Question

The \[{F_g}\] and \[{F_e}\] represent gravitational and electrostatic force respectively between electrons situated at a distance \[0.1\,m\] . \[{F_g}/{F_e}\] is of the order ?
A. \[{\text{1}}{{\text{0}}^{ - 41}}\]
B. \[{\text{1}}{{\text{0}}^{ - 45}}\]
C. \[{\text{1}}{{\text{0}}^{40}}\]
D. \[{\text{1}}{{\text{0}}^{ - 42}}\]

Answer 1

Hint: To solve this sort of question we use the concepts of gravity and electrostatic force.Then we substitute the given values within the formulae of gravity and electrostatic force.Finally we take ratio of those to seek out the order.

Formula used:
Gravitational force is given by,
\[{F_g} = \dfrac{{G{m_1}{m_2}}}{{{r^2}}}\]
Where $G$ refers to the universal gravitational constant , adequate to \[6.67 \times {10^{ - 11}}\dfrac{{{m^3}}}{{kg.{s^2}}}\]
Electrostatic force is given by,
\[{F_e} = \dfrac{{k{q_1}{q_2}}}{{{r^2}}}\]
Where, \[{q_1}\] and \[{q_2}\] are the two charges placed with a distance ‘$r$’ between them.

Complete step by step answer:
The gravity is that which attracts any two objects with mass. We call this force attractive because it always tries to tug the masses together, but it never pushes them apart. In fact, every object, including we (a human body), is pulling on every other object during this complete universe! This is often simply nothing but Newton's Universal Law of Gravitation.Admittedly, we don't have a huge mass, and so, we're not pulling much on those other objects. Moreover, objects that are really far aside from one another don't either pull on one another noticeably.
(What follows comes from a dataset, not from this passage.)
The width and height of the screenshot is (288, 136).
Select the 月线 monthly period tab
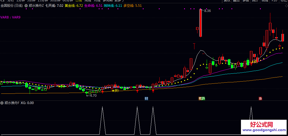(97, 1)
Nevertheless, there's the force, which we will calculate.

The equation for Newton gravity is given by,
\[{F_g} = \dfrac{{G{m_1}{m_2}}}{{{r^2}}}\]
Electrostatic force is additionally called coulomb force, deals with static electric charges or charges at rest. Coulomb’s law states that the force of attraction or repulsion between two-point charges is directly proportional to the merchandise of the fees and inversely proportional to the square of the space between them. The directions of forces are along the road joining the two charges.

Consider \[{q_1}\] and \[{q_2}\]as two charges placed with a distance ‘r’ between them.Then, consistent with Coulomb’s law,
\[{F_e} = \dfrac{{k{q_1}{q_2}}}{{{r^2}}}\]
\[\Rightarrow {F_e} = \dfrac{1}{{4\pi { \in _0}}}\dfrac{{{q_1}{q_2}}}{{{r^2}}}\].....(\[\dfrac{1}{{4\pi { \in _0}}} = 9 \times {10^9}N{m^2}{c^{ - 2}}\])
\[\Rightarrow {F_e} = 9 \times {10^9}\dfrac{{{q_1}{q_2}}}{{{r^2}}}\]

Now we are given to seek out the order of ratio \[\dfrac{{{F_g}}}{{{F_e}}}\] between two electrons separated at a distance \[0.1\,m\].
\[{m_1} = {m_2} = m\].......(mass of electron \[m = 9.1 \times {10^{ - 31}}kg\])
\[\Rightarrow {q_1} = {q_2} = q\].....(charge of electron \[q = 1.6 \times {10^{ - 19}}C\])
\[\Rightarrow d = 0.1m\]
\[\dfrac{{{F_g}}}{{{F_e}}} = \dfrac{{\dfrac{{G{m^2}}}{{{d^2}}}}}{{\dfrac{{k{q^2}}}{{{d^2}}}}} \\
\Rightarrow \dfrac{{{F_g}}}{{{F_e}}} = \dfrac{1}{{9 \times {{10}^9}}} \times 6.67 \times {10^{ - 11}} \times \dfrac{{{{\left( {9.1 \times {{10}^{ - 31}}} \right)}^2}}}{{{{\left( {1.6 \times {{10}^{ - 19}}} \right)}^2}}}\]
\[\therefore \dfrac{{{F_g}}}{{{F_e}}} = 2.397 \times {10^{ - 45}}\]
Therefore the ratio is of order of \[{10^{ - 45}}\].

Thus,option B is the correct answer.

Note: There's a difference between the electrostatic force and gravity The electrostatic force is for charges and gravity is for masses. The forces are often positive or negative but mass can't be negative.